The Best Scandinavian Crime Novel of the Year
2017 Petrona Award for the Best Scandinavian Crime Novel of the Year
Having just been announced at the end of March, here is the list and booktrails of all six books and a guess as to which one might take the crown…
Which book do you think will take the prize?
THE EXILED by Kati Hiekkapelto Word Wizard: David Hackston
Location: Serbia, Kanizsa
Murder. Corruption. Dark secrets. A titanic wave of refugees. Can Anna solve a terrifying case that’s become personal? Anna Fekete returns to the Balkan village of her birth for a relaxing summer holiday. But when her purse is stolen and the thief is found dead on the banks of the river, Anna is pulled into a murder case. The Roma Gypsies, the idea of ‘the outsider’, the language barrier and the crossroads where Serbia sits in the world – all woven into the main crime plot.
THE DYING DETECTIVE by Leif G.W. Persson Word Wizard: Neil Smith
Location: Stockholm, Stockholm archipelago
A detective, seriously ill in a Stockholm hospital, hears about a cold case which has remained unsolved and which still haunts everyone connected to it. He could kill himself by getting involved in the case but even this doesn’t stop him. Despite the serious issues in the book,there are some very nice mentions and inclusions of the real Stockholm that only locals know – the most famous hotdog stand, the local parks and the idea that these streets are as much a character as the characters themselves.
THE BIRD TRIBUNAL by Agnes Ravatn Word Wizard: Rosie Hedger
Location: Norway
Would you take voluntary exile in a remote farmhouse, living with an old man in an isolated fjord? This is a haunting melody of a novel. Strangely compelling, yet deeply unusual in style and substance. Ice ice fiction at its chilling, remote and claustrophobic best.
WHY DID YOU LIE? by Yrsa Sigurđardóttir Word Wizard: Victoria Cribb
Location: Iceland, Westman Islands
What happens when the only thing you have in common is a lie? A policewoman’s husband has committed suicide, a group of people are stranded by hostile weather on a remote lighthouse, and a family have their American guests go missing. It’s not the kind of place here you’d want to be on your own! Maybe don’t read the book on your own either…

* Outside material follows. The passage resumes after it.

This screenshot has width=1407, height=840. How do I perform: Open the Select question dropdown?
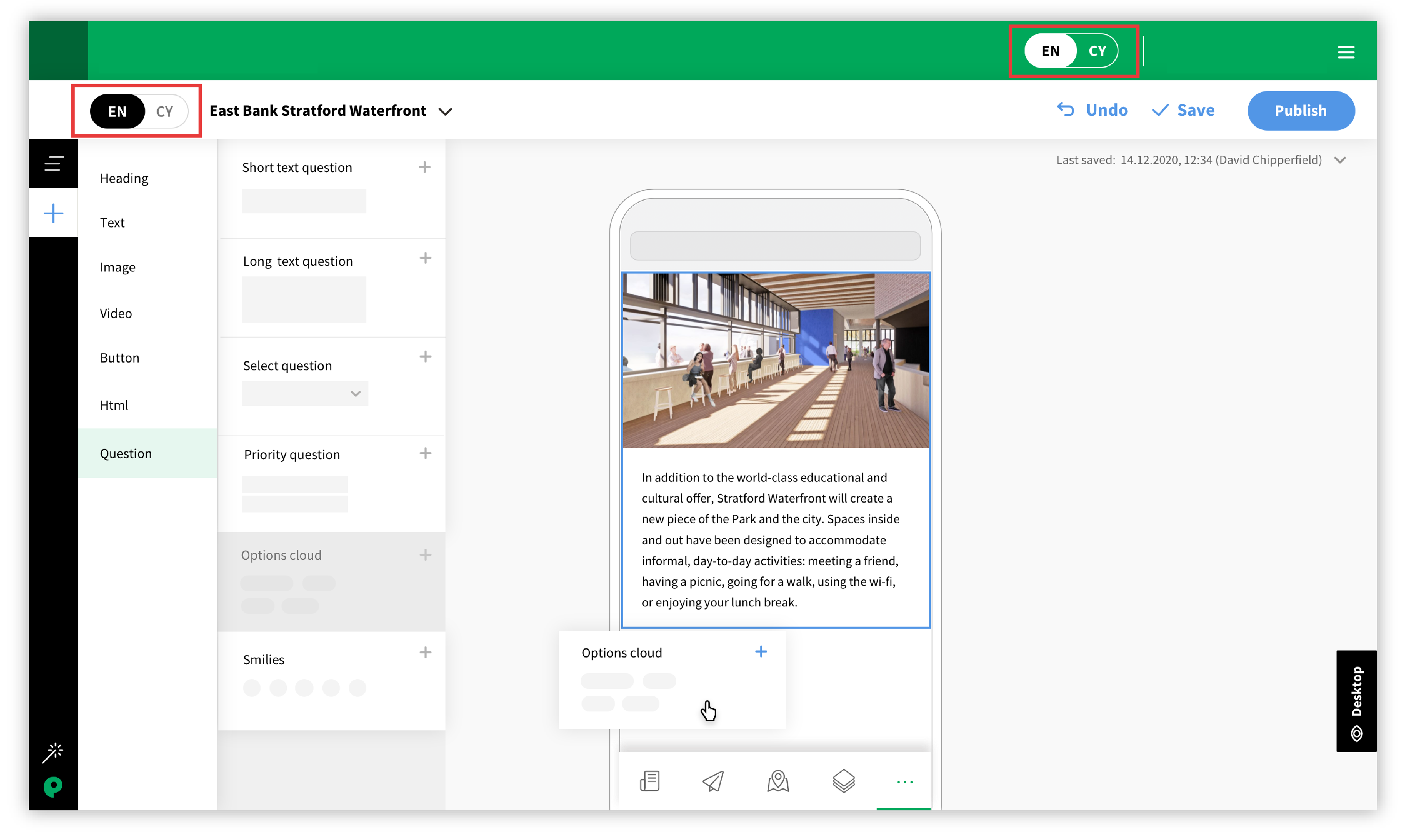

WHERE ROSES NEVER DIE by Gunnar Staalesen Word Wizard: Don Bartlett
Location: Bergen, Alesund, Nørvøya, Vigra
A young girl is snatched whilst playing in the sand pit outside her home. She lived there with her family, a safe place or so they thought. It’s a close-knit community where everyone knows everyone else. Where you THINK you know everyone else. The locations in this novel make up the landscape of fear and regret. A lack of resolution and ‘knowing’ has left so many people, especially the mother unable to truly function. A closed knit community with only a few houses, where children wandered in and out of each other’s houses.
THE WEDNESDAY CLUB by Kjell Westö Word Wizard: Neil Smith
Location: Helsinki
Hitler’s expansionist policies are arousing both anger and admiration, not least in Helsinki’s Wednesday Club. In 1938 when the book is set, Finland was a country with a unique set of problems. It was independent but was severely affected and influenced by its overpowering Russian neighbour, not to mention the rise of Nazism. This is a book which examines what happens when two people meet by chance and a crime results from that – against the surrounding history of a country at war..

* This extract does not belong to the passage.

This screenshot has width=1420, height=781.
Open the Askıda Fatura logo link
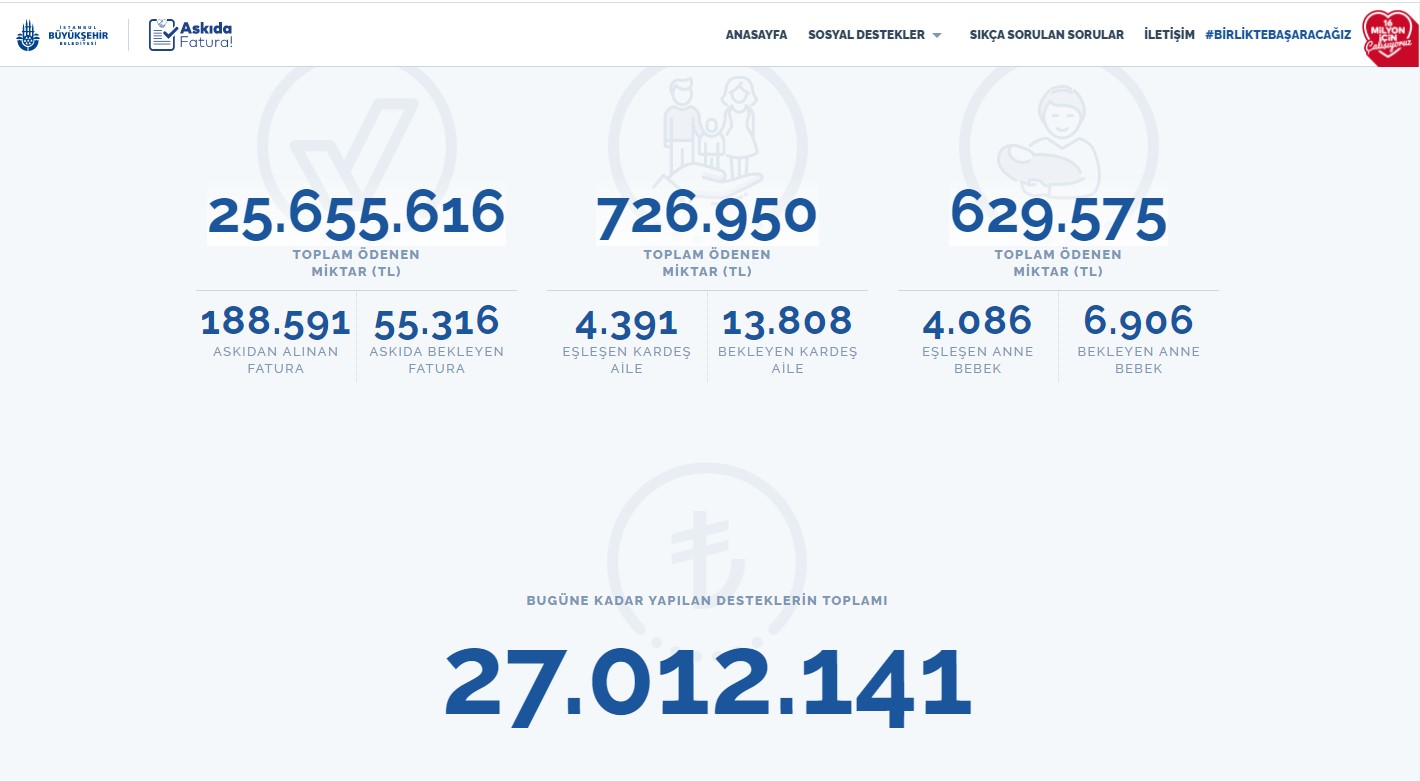[x=191, y=35]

So who is going to be the overall winner? I think it should be Gunnar Staalesen or Agnes Ravatn or maybe Yrsa Sigurđardóttir…but then I did like Kati’s book and as for the Wednesday Club and the Dying Detective….I really can’t call it – but the best of luck to the judges who have one very tricky task ahead!
And why the Petrona Award is so important: from the Petrona website:
“The Petrona Award has been established to celebrate the work of Maxine Clarke, one of the first online crime fiction reviewers and bloggers, who died in December 2012. Maxine, whose online persona and blog was called Petrona, was passionate about translated crime fiction but in particular that from the Scandinavian countries.”